The university refuted the allegations and claimed the workers were clearing bottles clogging a drain in front of a university canteen and work was stopped as soon as it was brought to the notice of the management.

Speaking to TNM, a student confirmed that the incident took place near a canteen close to the distance education wing. “The woman is a student of distance education and once she raised the alarm, the workers closed the drainage and stopped working. But we were told that the work resumed a short while after that,” the student said. Another student also said that the work was temporarily halted but later resumed.

Vice-Chancellor Prof S Gowri told TNM there was no manual scavenging inside the campus. “It was a drain located between a canteen and the distance education, where the wastes from the canteens go. Usually, the Corporation comes and cleans it, but there was a delay this time, despite our people informing them. Since it was overflowing, some workers went inside to unclog the drain blocked by bottles. But some people in our university cautioned them and they stopped immediately,” he said and added that he was not aware of who hired them and that an inquiry was underway.

He also denied that the incident was connected with the visit of President Droupadi Murmu. “The President is coming to Anna University. The entire cleaning work on the premises is ahead of the NAAC [National Assessment and Accreditation Council] visit, as the mock team suggested cleaning the campus. The President is not at all visiting this campus,” he said. During NAAC visits, the team of members validate, verify and assess the institution and also give the institution a score. President Murmu is on a four-day visit to Tamil Nadu and Puducherry between August 5 and 8. She will address the gathering at the convocation of the University of Madras on August 6.

According to The Prohibition of Employment as Manual Scavengers and their Rehabilitation Act, 201,3, Section 2(g) defines a “manual scavenger” as a person who manually cleans, carries, disposes of, or handles human excreta in any manner in an insanitary latrine or in an open drain or a pit into which the human excreta from the insanitary latrines is disposed of, or on a railway track or other such spaces or premises.
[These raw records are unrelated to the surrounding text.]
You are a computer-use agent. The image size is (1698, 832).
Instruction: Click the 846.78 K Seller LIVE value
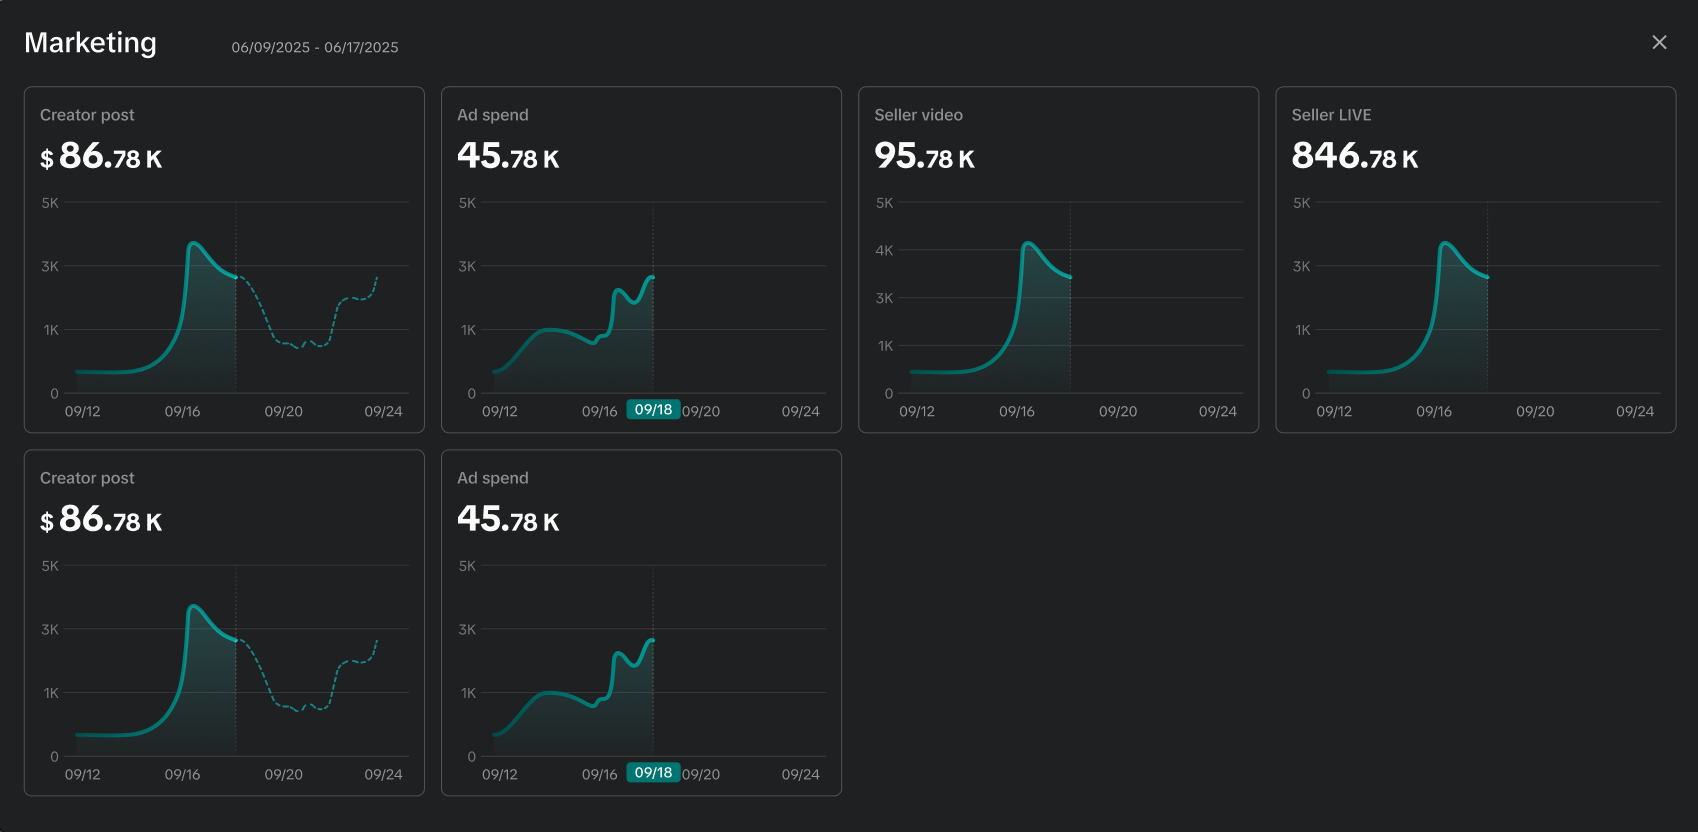tap(1354, 156)

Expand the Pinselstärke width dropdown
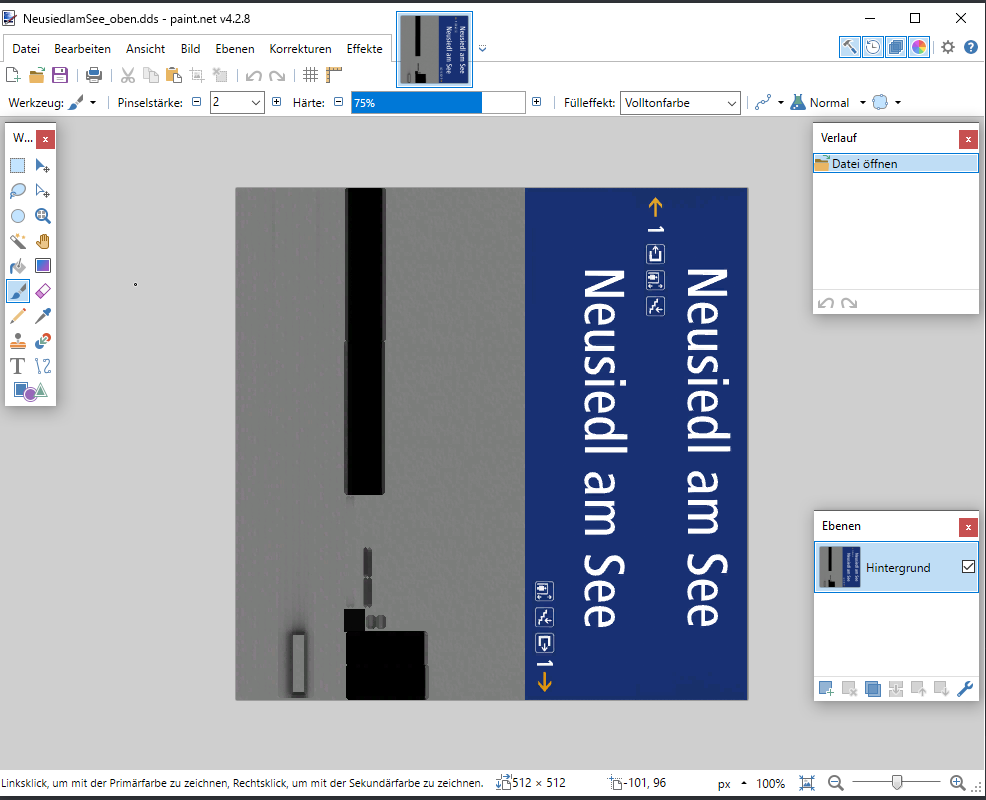(x=255, y=103)
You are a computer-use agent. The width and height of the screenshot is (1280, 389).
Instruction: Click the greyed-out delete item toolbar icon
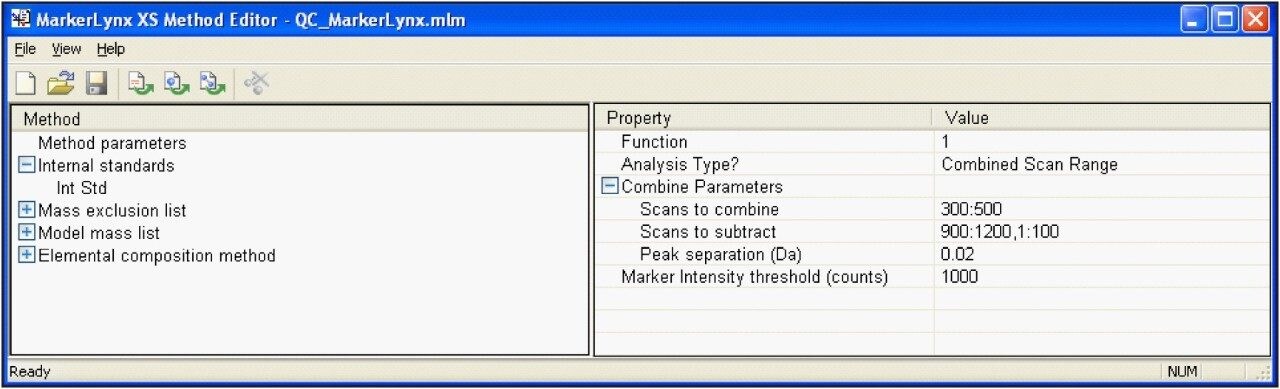click(x=256, y=84)
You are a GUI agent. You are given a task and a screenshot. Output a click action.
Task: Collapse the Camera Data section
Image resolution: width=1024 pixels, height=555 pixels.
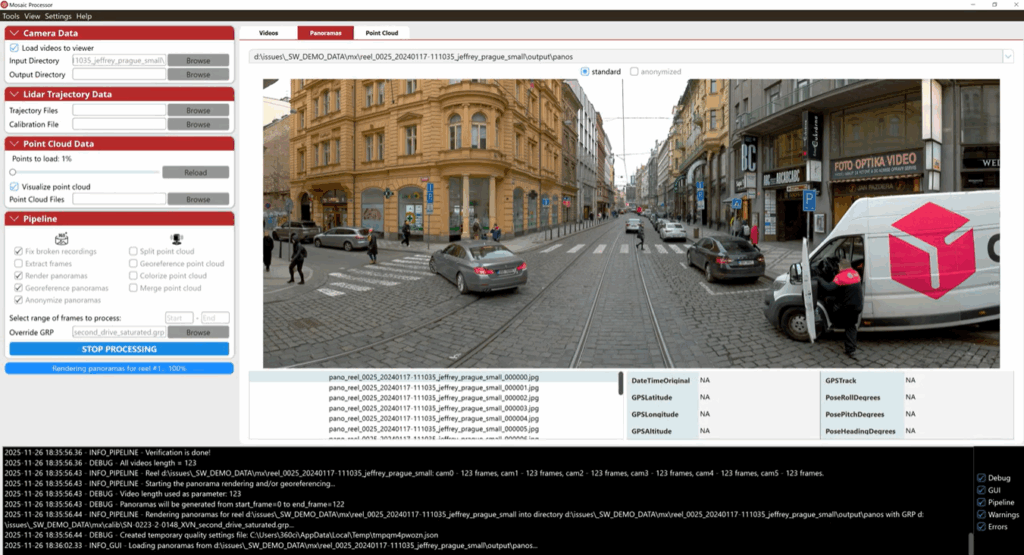point(14,33)
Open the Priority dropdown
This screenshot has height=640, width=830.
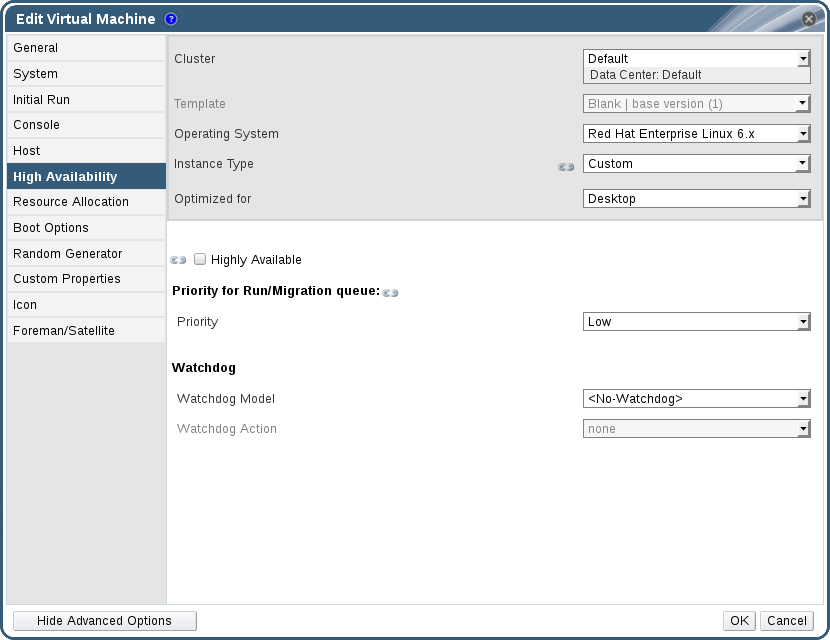696,322
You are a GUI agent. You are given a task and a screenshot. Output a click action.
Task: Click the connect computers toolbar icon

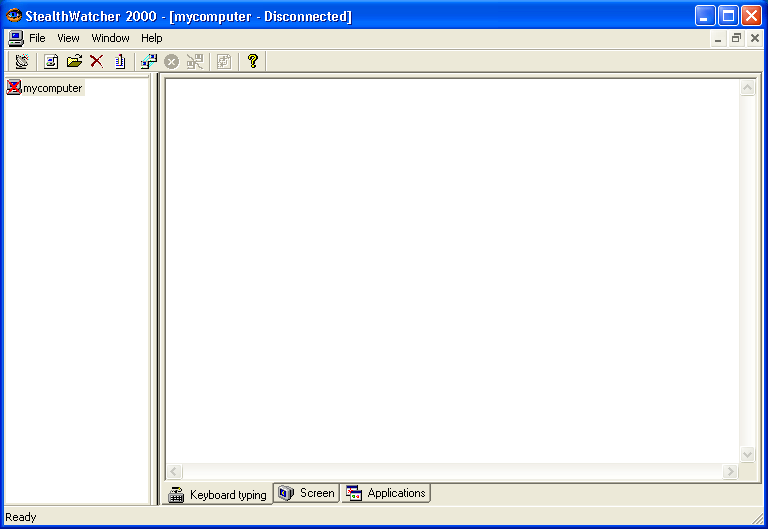[149, 62]
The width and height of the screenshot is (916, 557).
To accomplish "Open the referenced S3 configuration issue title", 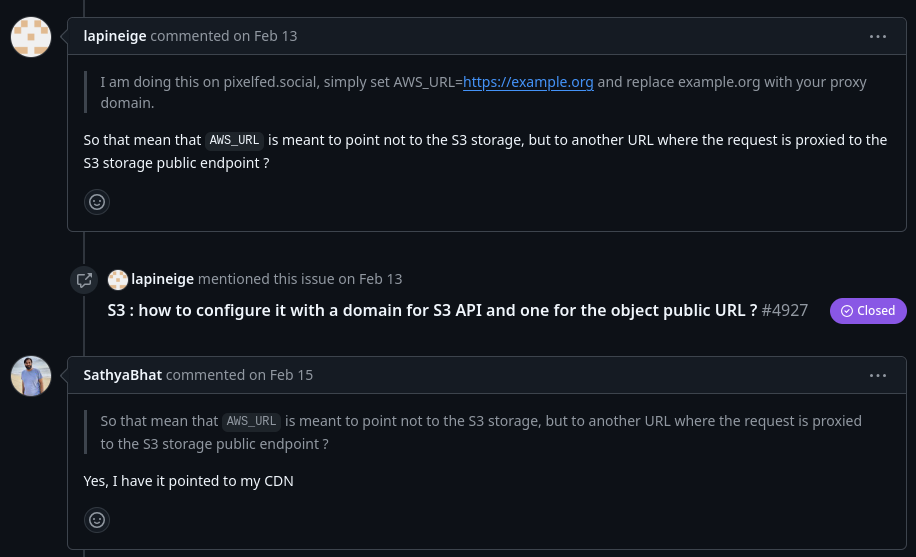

This does not include a sewer or a septic tank. 

The Act separately defines “hazardous cleaning” of a sewer or septic tank as “manual cleaning” by a worker without the employer providing them with protective gear, other cleaning devices, and without following safety precautions. It also states that a person engaged or employed to clean excreta with the help of “devices” or “protective gear” will not be considered 'manual scavenger'. This narrow and ambiguous definition is utilised by employers to hire workers to do manual scavenging.